For the last five and a half years of my sobriety, I’ve been trying to improve myself and grow as much as possible. Constantly trying to work on my defects and become a better human beings is part of what keeps me sane and sober. however, as many of you have seen in my writings, there have been some things that I’ve found near-impossible to change, especially involving anything that revolves around lustful behavior. This includes women, porn and everything in between. For many years, it seemed like no matter what I did, I couldn’t shake this craving for pleasure. It was like my brain went numb and all the promises and wishes I ever declared went out the window.
During the last few weeks, while I’ve been journeying through the landscape that is Christianity, I’ve prayed for relief from this. On top of that, some you have been praying for (and with) me as well. I thought that maybe I’d wake up one day and the craving would be magically gone, that God would just heal me with a flick of his magic wand.

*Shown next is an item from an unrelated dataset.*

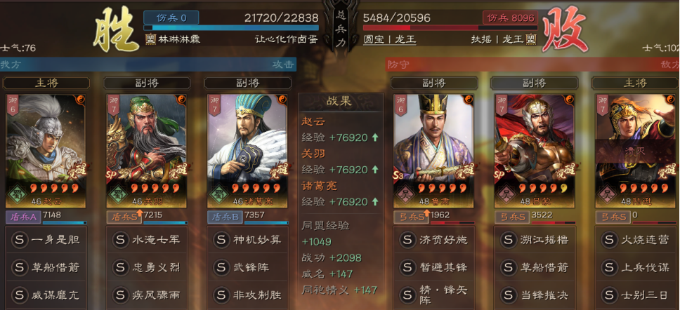Select the 水淹七军 skill entry

coord(147,239)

That’s not at all how it happened. Instead, He gave me a puppy. He gave me a life to look after. He gave me shit and piss and biting and whining. He gave me a little creature that falls asleep on my leg. All of sudden, all of that old behavior has vanished. I don’t have a single moment to myself that enables me to engage in any selfish or self-pleasing behavior, and even if I did, that burning desire is gone. I want to give this puppy the best life he could possibly have, and time spent selfishly fucking around is just not going to allow that to happen.
Sometimes, the nature of blessings can be strange and not at all what we expect them to be. All I know is that the things that plagued my heart and spirit for years have vanished overnight. Some would call that a miracle, and I wouldn’t disagree. I look back now and can’t help but laugh at all the turmoil and anguish my own will caused me. I didn’t realize how selfish my life became - that wasn’t my intention at all. It’s taken real responsibility for me to get the proper perspective on these things.
Dogs are wonderful creatures. They’re a huge commitment, but they’re called “man’s best friend” for a reason. I anticipate that Charlie and I will continue to teach each other many things over the course of the next few months and years. With that in mind, I’m sure he’ll be showing up here quite often as we venture through the world.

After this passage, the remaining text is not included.